About

Brian Masaru Hayashi was a Visiting Fellow at the Hoover Institution. Hayashi is a professor in the Department of History, Kent State University. He has taught at Kyoto University and Yale University, the latter with appointments in American Studies, History, and East Asian Studies where he co-founded and directed the first Ethnicity, Race, and Migration Program.

The rise, decline, and transformation of the Yellow Peril as a racialist ideology is his most recent research work. Hayashi focuses on how the U.S. Navy and Army were both “infected” and “cured” of idea that Asians sought to invade and conquer the United States in the decades preceding and following World War II. Currently, his work shows the American military was far less “infected” before World War II than widely assumed and that their transformed strategic thinking on securing the American West included their views on immigration policy.

American intelligence and military history is also part of Hayashi’s research interest. His soon-to-be-completed list of works include a book on Asian Americans and the Office of Strategic Services (OSS), forerunner to the CIA, during World War II. It is under contract with Oxford University Press.
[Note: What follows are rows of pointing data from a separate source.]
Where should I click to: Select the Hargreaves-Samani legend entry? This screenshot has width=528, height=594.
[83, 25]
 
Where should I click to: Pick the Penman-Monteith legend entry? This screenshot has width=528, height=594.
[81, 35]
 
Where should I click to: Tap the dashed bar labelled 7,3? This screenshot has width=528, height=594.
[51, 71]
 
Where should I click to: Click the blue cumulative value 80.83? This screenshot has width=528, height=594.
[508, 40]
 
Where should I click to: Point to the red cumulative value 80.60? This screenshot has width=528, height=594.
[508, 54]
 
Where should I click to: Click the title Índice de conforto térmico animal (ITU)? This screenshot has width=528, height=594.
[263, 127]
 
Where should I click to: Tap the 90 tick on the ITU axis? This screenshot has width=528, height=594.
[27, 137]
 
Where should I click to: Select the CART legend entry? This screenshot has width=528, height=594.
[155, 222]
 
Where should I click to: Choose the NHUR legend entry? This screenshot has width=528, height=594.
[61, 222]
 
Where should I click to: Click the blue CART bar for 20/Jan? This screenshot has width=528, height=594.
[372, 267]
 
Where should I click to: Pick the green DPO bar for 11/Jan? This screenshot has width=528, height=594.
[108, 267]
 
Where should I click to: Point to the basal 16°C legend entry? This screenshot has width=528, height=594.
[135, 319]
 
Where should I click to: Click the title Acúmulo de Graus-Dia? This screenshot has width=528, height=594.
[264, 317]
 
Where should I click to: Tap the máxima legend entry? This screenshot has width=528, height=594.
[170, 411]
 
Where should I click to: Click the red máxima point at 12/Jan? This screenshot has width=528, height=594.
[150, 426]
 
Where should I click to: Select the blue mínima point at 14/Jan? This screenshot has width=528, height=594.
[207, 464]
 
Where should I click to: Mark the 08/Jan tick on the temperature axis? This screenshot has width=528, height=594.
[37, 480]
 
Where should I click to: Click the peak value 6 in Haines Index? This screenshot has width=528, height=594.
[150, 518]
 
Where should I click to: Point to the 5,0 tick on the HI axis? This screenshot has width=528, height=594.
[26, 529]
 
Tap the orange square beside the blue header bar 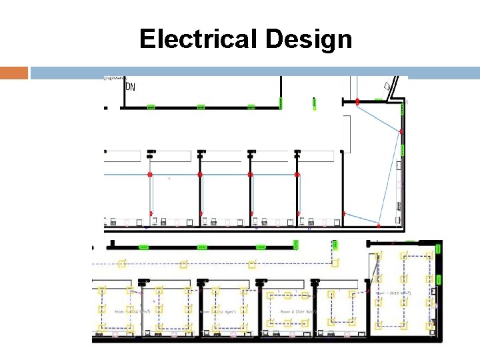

Another work he is writing for a commercial publisher is related to his research on the OSS—a biography on Carl Eifler, a pioneer of today’s Special Forces whose papers are deposited at the Hoover Institution.                                                                                                                          

Hayashi’s past research work includes new studies on Japanese Americans resulting in For the Sake of Our Japanese Brethren (Stanford University Press, 1995), winner of the Kenneth Scott Latourette Award. His work on the mass removal and internment of Japanese Americans challenged much of the past and present interpretations of that event in Democratizing the Enemy (Princeton University Press, 2004), winner of the Robert Athearn Award. He also co-edited a volume with Yasuko Takezawa, entitled, New Waves (Kyoto University, 2004).